Steamboat resident recognized as Diabetes Educator of the Year
For Dr. Jane K. Dickinson, RN, PhD, CDE, language is everything when it comes to diabetes. Recently recognized as 2019 Diabetes Educator of the Year, Dickinson has spent three decades working to change terminology and the way people talk about diabetes.
“People tend not to recognize the emotional side of diabetes,” she said. Replacing negative, judgmental language with what she calls “person-centered, strengths-based and empowering” language can not only build better relationships between patients and providers, but actually improve patient outcome. The negative terminology, in turn, can hurt patient outcome, Dickinson said.
A Steamboat Springs resident for 20 years, Dickinson established the Diabetes Education Program at Yampa Valley Medical Center (now UCHealth) in 2000 and ran it for 12 years.
In 2011, she began remotely teaching graduate students as the Program Director/Lecturer for the Diabetes Education and Management for the Masters Program at Teachers College Columbia University.
The online degree is the first of its kind, representing more than ten health care disciplines with students from 16 states and three countries.
Dickinson is also active online through her blog and participation in social media conversations and support groups. She continues to educate Yampa Valley community members and healthcare providers on managing and living well with diabetes. She has also published two books: Diabetes Karma in 2012, and People with Diabetes Can Eat Anything in 2013.
Dickinson was herself diagnosed with Type 1 diabetes in 1975. She writes her blog using both her expertise and personal experience under the theme “choices, balance and positive attitude.” It is important to remember, she said, that anyone, at any age, can get diabetes.
The label “diabetic,” puts the disease before the person, Dickinson said, and is at the top of the list of words she is “trying very hard to eradicate.” There are now known to be about 11 factors that can lead to diabetes, she said, yet with diabetes often comes “a lot of blame and shame.” The finger pointing toward the patient is “not new — it’s an age old belief that people bring it on themselves.”
Genetics is a huge factor among the numerous others, Dickinson said, and in general “It doesn’t help to blame the person for the disease.” Judgment and negative language makes people feel discouraged, bad about themselves and “worst case — give up.” They may be less likely to get help and less likely to take care of themselves, she said.
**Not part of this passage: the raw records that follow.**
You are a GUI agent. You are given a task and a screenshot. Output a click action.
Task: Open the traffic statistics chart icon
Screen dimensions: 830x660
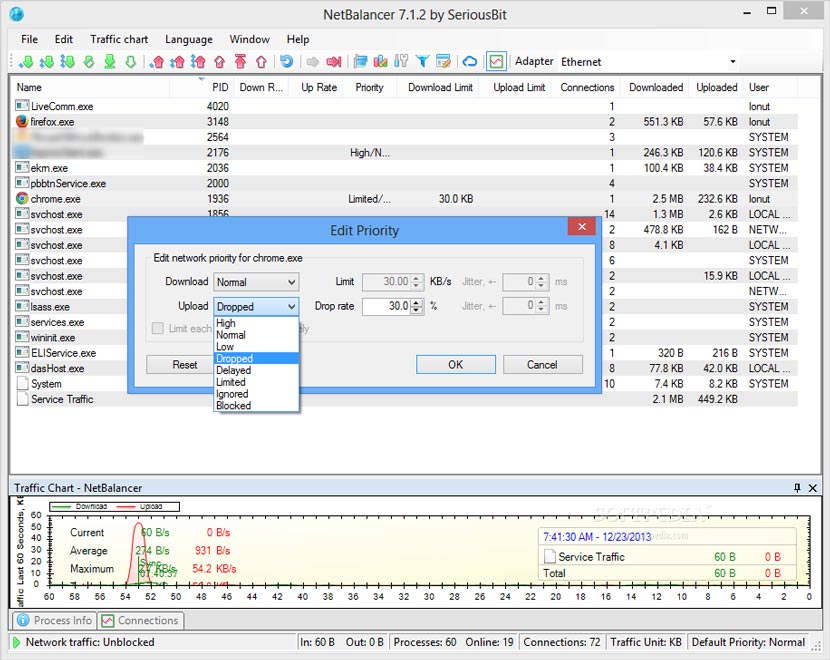point(380,61)
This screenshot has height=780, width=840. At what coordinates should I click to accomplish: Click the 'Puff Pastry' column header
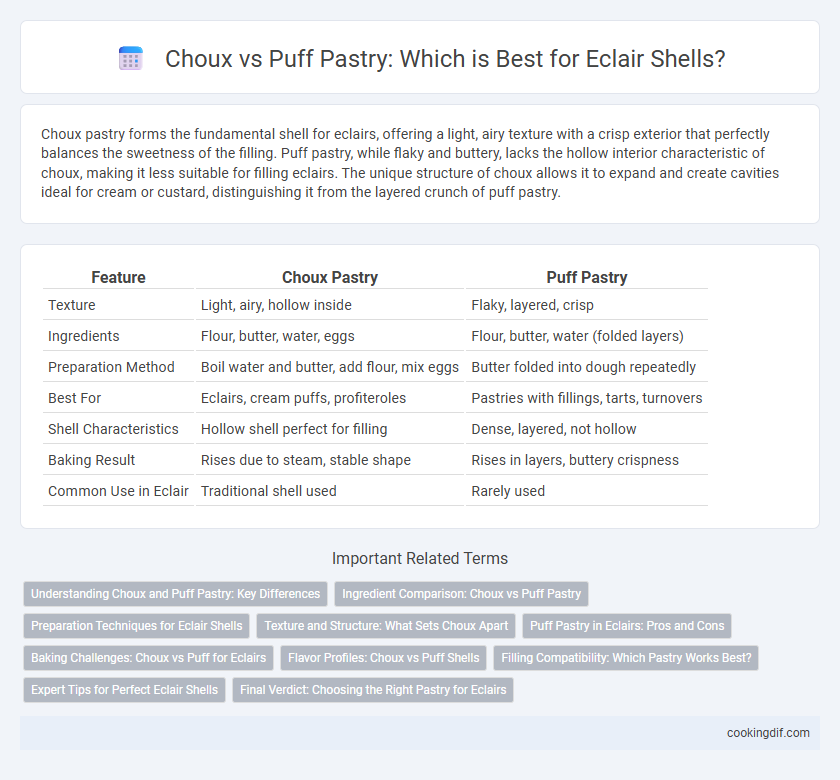[587, 278]
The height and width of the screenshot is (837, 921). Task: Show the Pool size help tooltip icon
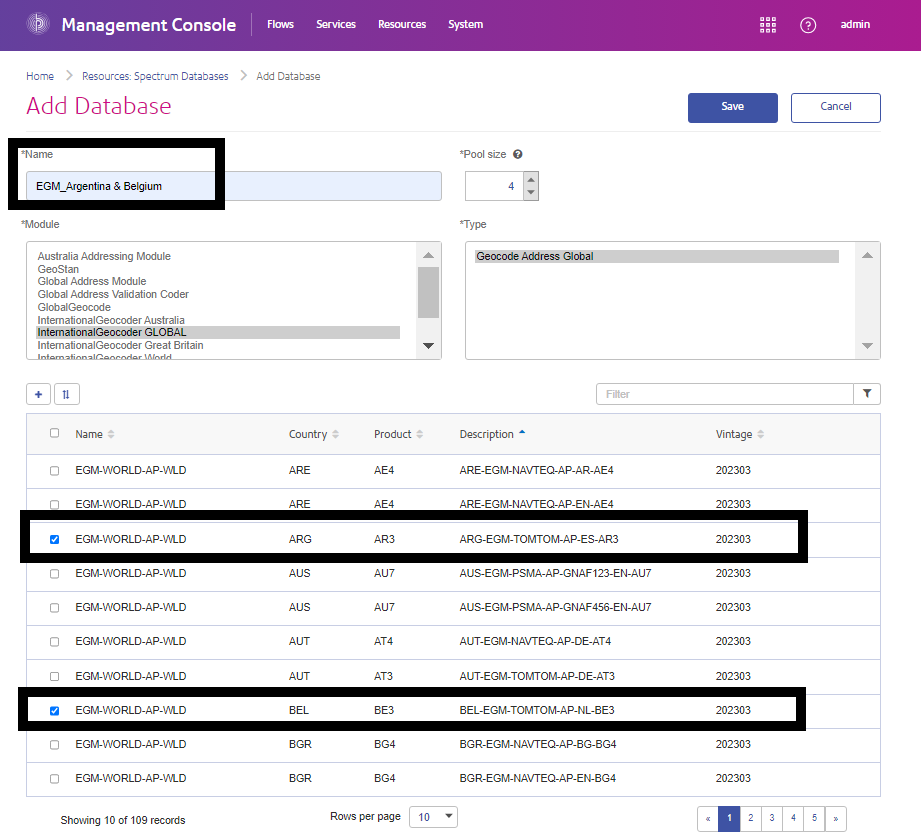point(517,154)
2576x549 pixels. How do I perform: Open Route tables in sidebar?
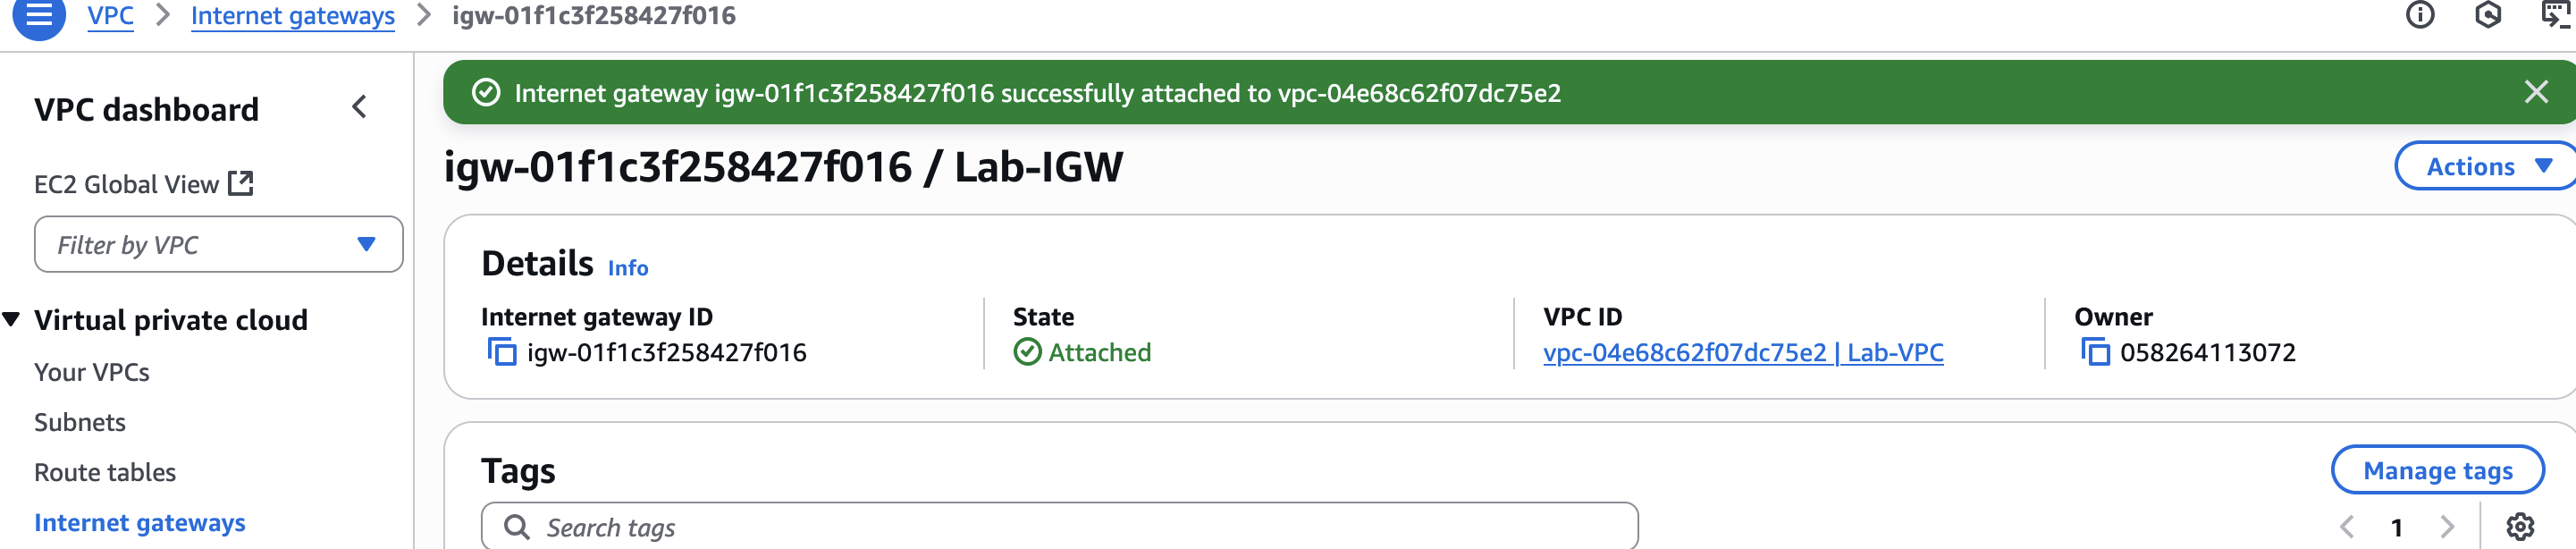tap(105, 472)
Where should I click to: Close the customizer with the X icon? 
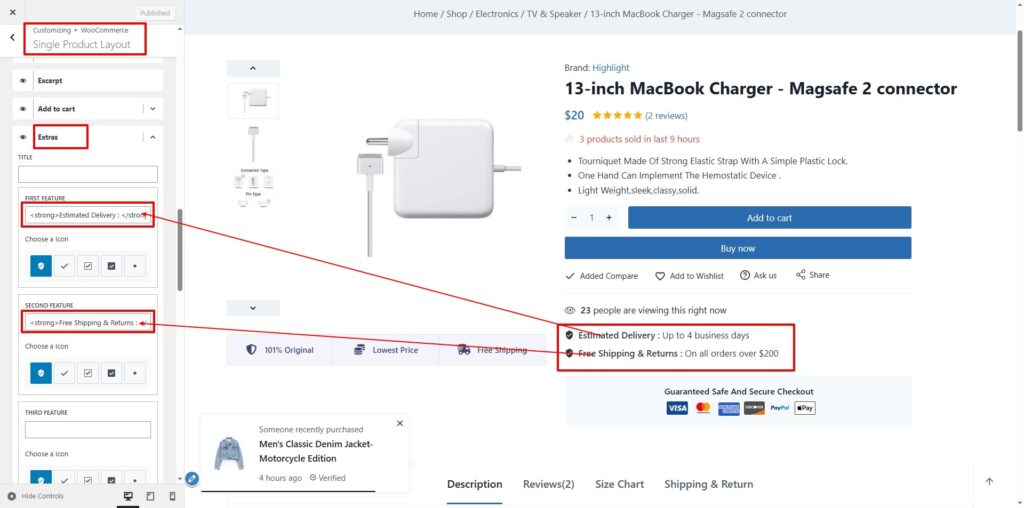(12, 12)
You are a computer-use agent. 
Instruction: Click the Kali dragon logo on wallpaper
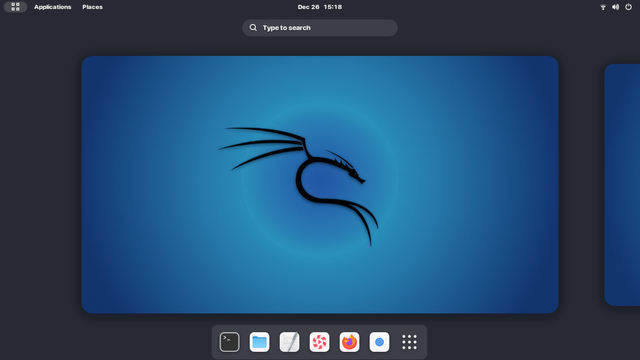(299, 187)
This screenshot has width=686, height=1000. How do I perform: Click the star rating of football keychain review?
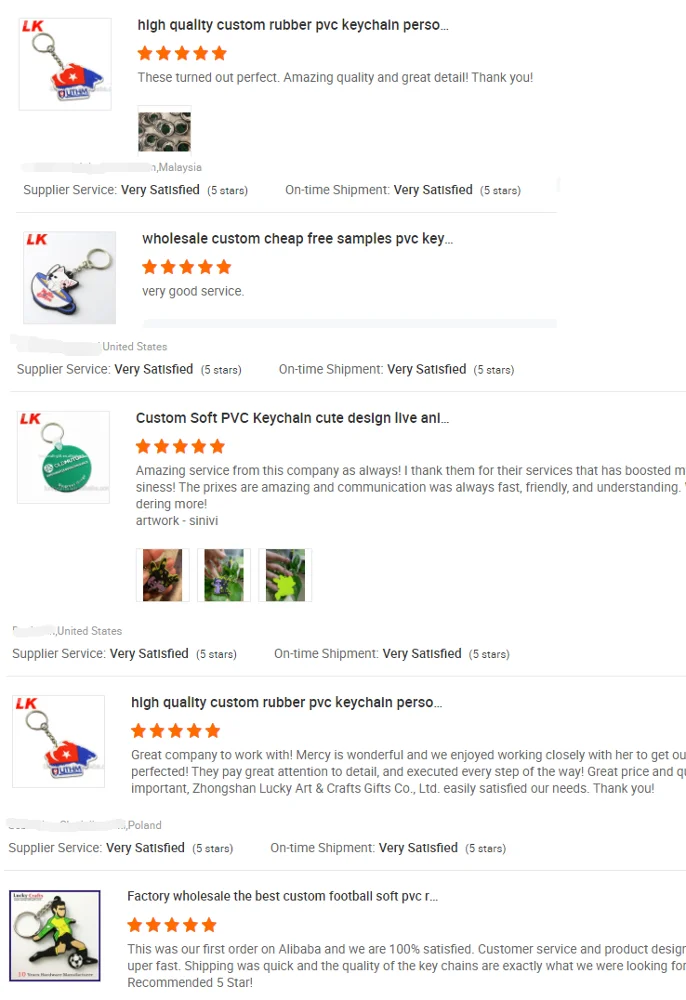(x=171, y=925)
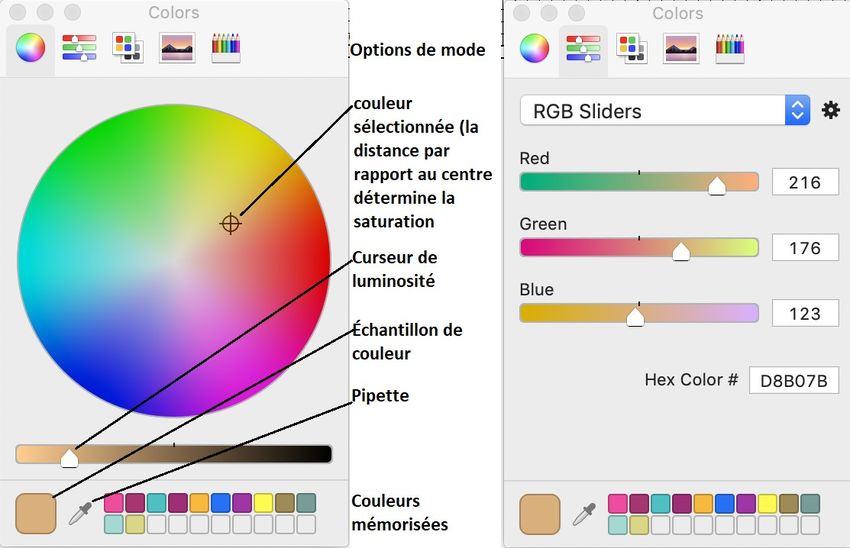Screen dimensions: 850x548
Task: Open image palettes tab in right window
Action: point(681,48)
Living with diabetes, she emphasized, is about self-management and choices. It’s not about obeying orders — thus her efforts to get rid of words like “compliance,” “control,” and “adherence.”
A term like “noncompliant” doesn’t tell the whole story, Dickinson said, such as if a person isn’t taking medication because they are unable to afford it.
Instead, by using words that build on strengths, let patients know its not their fault and give credit for what they are doing right, they are encouraged to take better care of themselves, she said.
On her blog, Dickinson writes: “I have met enough people who have felt the impact of negative language to see what it’s doing. It is not helping anything, and, in many cases, it’s contributing to poor self-esteem, decreased engagement, lack of trust in providers and diminished self-care. I also know that many, many people out there are affected by negative diabetes language and don’t even know it, let alone feel comfortable saying or doing something about it. So I’ve made it my mission to talk about it and work toward changing it.”
Already a leader in the movement to change diabetes-related language, the Educator of the Year award will allow Dickinson to further expand her reach by lecturing across the country throughout 2019.